これは入力者の不注意というより、表の側で「年月をどう持つか」が決まっていないことが原因です。この記事では、Excel 管理表 年月の持ち方を見直し、年月列を分けて月別集計を安定させる手順を紹介します。
この記事で解決すること
| 項目 | 内容 |
|---|---|
| 解決する課題 | 2024年5月や202405など表記が混ざる |
| 主な原因 | 年月の持ち方が決まっていない |
| 解決方法 | 年月列を作り形式を固定する |
| 対象業務 | 月次報告・売上管理・予算実績管理 |
| 対象人数 | 3〜30人 |
| 難易度 | ★★☆☆☆ |
| 作成時間 | 20分 |
| 効果 | 月別集計が安定する |
| 向かないケース | 月次集計をしない表 |
この記事は管理表を作り直すのではなく、年月の持ち方と入力ルールを整えるための内容です。
なぜその管理表はうまくいかないのか
年月表記が混ざる管理表には、共通する弱点があります。
- 「年月」という1つの列にすべて手入力させている
- 西暦・和暦・スラッシュ区切り・文字列が混在している
- 入力例が表のどこにも書かれていない
- 過去の表をコピーした際に書式が引き継がれていない
- 月次集計の手順と入力ルールが連動していない
担当者は「以前の表に合わせて入れた」「自分の使いやすい形にした」だけで、悪気はありません。
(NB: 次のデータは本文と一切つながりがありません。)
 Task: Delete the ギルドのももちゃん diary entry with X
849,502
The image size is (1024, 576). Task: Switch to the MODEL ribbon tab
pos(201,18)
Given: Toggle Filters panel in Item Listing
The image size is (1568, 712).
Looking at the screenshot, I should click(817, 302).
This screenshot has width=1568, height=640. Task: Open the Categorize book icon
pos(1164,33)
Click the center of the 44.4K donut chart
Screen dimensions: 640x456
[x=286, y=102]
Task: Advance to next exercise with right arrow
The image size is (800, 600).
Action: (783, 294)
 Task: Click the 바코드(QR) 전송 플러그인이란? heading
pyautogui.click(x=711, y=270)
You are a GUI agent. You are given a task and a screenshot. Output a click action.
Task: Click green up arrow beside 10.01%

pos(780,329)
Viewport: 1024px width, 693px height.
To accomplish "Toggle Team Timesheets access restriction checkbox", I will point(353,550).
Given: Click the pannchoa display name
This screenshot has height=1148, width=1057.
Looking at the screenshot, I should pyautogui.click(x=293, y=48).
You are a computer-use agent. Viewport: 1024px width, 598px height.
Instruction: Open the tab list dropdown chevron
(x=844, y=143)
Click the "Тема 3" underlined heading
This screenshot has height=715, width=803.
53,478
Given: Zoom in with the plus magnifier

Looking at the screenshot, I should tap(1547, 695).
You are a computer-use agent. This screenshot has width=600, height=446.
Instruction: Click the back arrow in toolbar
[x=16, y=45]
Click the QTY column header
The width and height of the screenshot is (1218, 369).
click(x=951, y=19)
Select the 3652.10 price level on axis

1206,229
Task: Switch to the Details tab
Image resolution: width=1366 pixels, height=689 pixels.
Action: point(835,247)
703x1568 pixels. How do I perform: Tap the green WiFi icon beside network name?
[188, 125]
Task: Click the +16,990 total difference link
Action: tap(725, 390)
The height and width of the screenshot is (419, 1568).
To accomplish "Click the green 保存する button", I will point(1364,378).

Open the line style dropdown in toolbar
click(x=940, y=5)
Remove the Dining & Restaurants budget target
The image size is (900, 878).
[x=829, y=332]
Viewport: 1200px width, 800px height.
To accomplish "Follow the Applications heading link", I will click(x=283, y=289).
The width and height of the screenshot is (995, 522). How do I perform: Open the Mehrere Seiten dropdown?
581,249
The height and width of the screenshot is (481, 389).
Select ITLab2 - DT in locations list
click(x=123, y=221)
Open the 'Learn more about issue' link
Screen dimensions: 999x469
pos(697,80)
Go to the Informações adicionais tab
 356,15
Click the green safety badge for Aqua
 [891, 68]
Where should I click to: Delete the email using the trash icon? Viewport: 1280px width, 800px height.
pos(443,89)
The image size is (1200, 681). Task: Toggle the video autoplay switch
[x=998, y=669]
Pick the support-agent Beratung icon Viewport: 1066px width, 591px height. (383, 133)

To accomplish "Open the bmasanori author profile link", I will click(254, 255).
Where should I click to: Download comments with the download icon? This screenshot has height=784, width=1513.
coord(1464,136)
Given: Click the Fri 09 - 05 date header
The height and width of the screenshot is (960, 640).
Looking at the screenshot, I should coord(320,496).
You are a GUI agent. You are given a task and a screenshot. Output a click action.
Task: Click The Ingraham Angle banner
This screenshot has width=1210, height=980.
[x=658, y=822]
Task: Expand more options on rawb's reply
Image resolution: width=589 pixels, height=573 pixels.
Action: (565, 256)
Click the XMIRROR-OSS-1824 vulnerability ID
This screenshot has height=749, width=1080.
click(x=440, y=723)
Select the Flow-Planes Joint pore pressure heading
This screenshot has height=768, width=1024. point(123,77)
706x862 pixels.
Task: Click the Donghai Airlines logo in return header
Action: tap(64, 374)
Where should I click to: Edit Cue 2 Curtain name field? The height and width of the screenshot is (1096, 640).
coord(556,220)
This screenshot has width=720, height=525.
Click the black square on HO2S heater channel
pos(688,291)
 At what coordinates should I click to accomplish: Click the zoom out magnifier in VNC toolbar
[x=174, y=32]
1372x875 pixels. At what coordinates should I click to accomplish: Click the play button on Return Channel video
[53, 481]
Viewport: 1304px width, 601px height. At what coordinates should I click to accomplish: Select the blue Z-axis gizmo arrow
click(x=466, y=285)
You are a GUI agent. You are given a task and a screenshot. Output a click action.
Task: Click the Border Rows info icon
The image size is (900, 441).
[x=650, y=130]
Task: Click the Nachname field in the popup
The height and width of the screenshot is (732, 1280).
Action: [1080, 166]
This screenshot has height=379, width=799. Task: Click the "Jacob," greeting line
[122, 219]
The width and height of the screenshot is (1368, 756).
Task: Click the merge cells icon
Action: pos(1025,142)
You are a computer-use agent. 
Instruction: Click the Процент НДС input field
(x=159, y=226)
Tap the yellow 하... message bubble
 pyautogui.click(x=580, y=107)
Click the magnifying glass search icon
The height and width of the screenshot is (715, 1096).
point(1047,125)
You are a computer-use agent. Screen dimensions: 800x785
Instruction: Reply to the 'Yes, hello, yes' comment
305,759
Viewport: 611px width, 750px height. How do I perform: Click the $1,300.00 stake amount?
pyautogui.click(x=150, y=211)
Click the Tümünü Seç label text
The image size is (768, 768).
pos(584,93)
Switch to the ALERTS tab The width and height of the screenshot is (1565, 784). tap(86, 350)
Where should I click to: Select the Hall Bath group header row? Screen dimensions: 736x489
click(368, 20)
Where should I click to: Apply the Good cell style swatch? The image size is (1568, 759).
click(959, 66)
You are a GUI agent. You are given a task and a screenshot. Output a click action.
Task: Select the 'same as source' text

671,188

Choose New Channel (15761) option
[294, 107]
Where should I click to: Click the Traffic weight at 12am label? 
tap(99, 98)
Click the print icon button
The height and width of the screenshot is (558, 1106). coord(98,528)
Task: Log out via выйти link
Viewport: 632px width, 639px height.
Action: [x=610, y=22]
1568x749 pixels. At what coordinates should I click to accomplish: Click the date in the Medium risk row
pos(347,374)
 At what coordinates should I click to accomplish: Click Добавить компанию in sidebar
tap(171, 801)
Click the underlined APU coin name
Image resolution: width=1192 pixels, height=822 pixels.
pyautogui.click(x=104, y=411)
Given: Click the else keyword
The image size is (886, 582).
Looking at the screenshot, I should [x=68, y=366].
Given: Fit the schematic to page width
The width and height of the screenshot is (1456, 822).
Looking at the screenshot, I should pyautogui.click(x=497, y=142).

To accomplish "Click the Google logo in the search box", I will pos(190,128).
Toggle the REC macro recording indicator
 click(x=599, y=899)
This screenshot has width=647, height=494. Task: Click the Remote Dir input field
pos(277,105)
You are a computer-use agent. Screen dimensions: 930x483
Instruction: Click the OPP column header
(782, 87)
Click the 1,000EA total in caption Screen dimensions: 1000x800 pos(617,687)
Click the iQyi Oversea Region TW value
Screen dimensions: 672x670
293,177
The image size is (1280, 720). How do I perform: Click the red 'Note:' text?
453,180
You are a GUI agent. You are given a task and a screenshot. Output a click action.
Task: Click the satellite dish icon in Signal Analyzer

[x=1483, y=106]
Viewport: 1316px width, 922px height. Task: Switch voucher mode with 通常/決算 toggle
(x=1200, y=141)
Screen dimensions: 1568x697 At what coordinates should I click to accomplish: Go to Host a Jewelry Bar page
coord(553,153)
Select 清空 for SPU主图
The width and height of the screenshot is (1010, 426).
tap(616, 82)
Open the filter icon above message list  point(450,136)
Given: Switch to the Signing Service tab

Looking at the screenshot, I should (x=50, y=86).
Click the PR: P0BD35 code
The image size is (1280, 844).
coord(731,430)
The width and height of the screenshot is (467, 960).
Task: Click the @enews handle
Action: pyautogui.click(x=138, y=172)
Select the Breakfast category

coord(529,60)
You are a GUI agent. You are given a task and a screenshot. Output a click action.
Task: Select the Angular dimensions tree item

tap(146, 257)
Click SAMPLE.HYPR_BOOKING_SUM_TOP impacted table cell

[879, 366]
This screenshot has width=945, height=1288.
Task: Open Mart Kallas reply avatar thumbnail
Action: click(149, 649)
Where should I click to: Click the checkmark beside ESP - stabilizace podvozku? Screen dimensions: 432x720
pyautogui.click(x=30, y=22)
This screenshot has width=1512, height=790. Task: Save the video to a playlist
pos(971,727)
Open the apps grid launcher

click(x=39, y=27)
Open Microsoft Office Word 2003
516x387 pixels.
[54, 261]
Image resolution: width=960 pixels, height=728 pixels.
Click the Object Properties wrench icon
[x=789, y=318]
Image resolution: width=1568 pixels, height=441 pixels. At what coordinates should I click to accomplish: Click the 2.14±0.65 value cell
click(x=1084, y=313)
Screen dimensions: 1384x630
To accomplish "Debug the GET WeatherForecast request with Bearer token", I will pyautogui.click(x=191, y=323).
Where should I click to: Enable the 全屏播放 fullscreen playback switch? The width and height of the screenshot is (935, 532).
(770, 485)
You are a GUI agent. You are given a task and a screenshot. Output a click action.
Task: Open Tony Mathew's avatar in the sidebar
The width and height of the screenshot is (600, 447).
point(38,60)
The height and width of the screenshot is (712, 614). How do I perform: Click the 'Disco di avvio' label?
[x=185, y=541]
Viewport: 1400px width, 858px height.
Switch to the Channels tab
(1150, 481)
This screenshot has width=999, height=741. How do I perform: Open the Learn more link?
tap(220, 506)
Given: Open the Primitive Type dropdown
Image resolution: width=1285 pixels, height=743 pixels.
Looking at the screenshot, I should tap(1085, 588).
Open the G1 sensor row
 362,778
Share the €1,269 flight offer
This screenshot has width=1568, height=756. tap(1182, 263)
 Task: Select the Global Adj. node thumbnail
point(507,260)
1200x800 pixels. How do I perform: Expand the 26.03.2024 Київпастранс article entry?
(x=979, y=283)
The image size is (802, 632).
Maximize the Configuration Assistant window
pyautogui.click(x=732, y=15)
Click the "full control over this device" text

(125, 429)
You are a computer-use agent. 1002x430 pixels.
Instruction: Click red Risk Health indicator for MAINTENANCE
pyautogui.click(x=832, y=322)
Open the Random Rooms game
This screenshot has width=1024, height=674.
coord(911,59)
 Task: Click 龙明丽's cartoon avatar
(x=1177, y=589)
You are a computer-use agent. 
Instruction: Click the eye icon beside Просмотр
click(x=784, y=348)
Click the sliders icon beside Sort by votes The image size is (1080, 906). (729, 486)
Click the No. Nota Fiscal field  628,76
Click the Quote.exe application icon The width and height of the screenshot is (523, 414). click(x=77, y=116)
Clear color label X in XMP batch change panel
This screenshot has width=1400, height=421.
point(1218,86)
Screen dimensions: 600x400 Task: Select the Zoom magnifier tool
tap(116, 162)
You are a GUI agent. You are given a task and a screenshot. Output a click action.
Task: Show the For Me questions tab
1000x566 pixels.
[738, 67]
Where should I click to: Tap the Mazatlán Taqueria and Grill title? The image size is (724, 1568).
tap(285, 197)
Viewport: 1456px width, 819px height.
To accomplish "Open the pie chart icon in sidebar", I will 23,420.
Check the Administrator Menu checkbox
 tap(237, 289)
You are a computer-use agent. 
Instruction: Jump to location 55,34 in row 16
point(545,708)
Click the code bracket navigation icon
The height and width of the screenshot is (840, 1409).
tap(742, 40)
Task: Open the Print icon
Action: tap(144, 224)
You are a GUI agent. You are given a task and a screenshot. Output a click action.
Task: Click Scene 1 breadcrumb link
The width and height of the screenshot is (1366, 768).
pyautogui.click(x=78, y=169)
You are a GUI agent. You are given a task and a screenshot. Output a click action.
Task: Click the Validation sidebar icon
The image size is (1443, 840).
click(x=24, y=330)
問題は、表の側で「年月をどの単位でどう持つか」を決めていないことにあります。集計したい単位と入力させる単位がズレていると、後から整える作業が毎月発生します。
改善手順
ステップ1. 集計したい単位を決める
月別の合計や前年同月比など、どの粒度で集計したいかを先に決めます。月単位で集計するなら、最低でも「年」と「月」が独立して取り出せる形が必要です。
ステップ2. 年月列の構成を決める
「年」「月」を別列で持つか、「対象年月(YYYY-MM 形式)」の1列で持つかを決めます。月次レポートが中心なら別列、台帳的に並べて見たい場合は1列でも構いません。ここでは別列方式を例にします。
ステップ3. 年列と月列を作る
「年」列と「月」列を追加し、入力例を1行目の補助行に書いておきます。年は4桁、月は1〜12の整数で固定する旨を明記します。
ステップ4. 入力規則を設定する
データの入力規則で、年は2000〜2100、月は1〜12 の整数のみ受け付ける設定にします。範囲外の値は入らないため、桁ミスや全角混入を防げます。
ステップ5. 既存データを変換する
既存の「2024/5」「2024年5月」などの値を、関数(YEAR、MONTH、TEXT など)で年列と月列に分解します。変換後は元の列を非表示にし、しばらく経ってから削除します。
ステップ6. 月次集計を作り直す
新しい年列・月列を使ってピボットテーブルや集計関数を作り直します。集計が安定することを確認したうえで運用へ切り替えます。
Before / After
| 観点 | Before | After |
|---|---|---|
| 課題 | 年月の表記が混ざる | 年・月が固定形式で揃う |
| 原因 | 年月の持ち方が未定義 | 列ごとに役割が明確 |
| 運用 | 文字列で自由入力 | 入力規則付きの数値入力 |
| 確認 | 集計時に表記を直す | 入力時点で揃っている |
| 効果 | 月別集計がズレる | 月別集計が安定する |
月次集計の精度が安定し、報告のたびに表記を直す手間が減ります。
実務での注意点
- 月次集計をしない表には、年月分離は不要です
- 既存の月次レポートを使い続ける場合、過去データの変換タイミングを揃えること
- 「対象年月」を別表記で持ち続けると、結局二重管理になるので避ける
- 和暦が必要な業務でも、内部は西暦で持ち、表示用に別列を用意する
- 年度(4月始まり)を扱う場合は「年度」列を別途追加する
最初から全データを変換しようとせず、新規入力分から新ルールに切り替え、過去分は集計対象になったタイミングで変換するのが現実的です。
Web化・スプレッドシート化との関係
Excel改善で足りる場合
利用者が3〜30人で、月次集計の単位がはっきりしている場合は、Excelの入力規則と関数で十分対応できます。年列・月列の追加と入力規則だけで、表記混在の問題はおおむね解消します。
スプレッドシート化・Web化を考える場合
複数拠点で同時に入力する、月次以外にも日次・週次など複数の集計軸が必要、といったケースでは、年月日を1つの日付型として持てるスプレッドシートやWebツールが向きます。日付型なら年・月・日・曜日・週番号を関数で自由に取り出せるため、集計軸を変えやすくなります。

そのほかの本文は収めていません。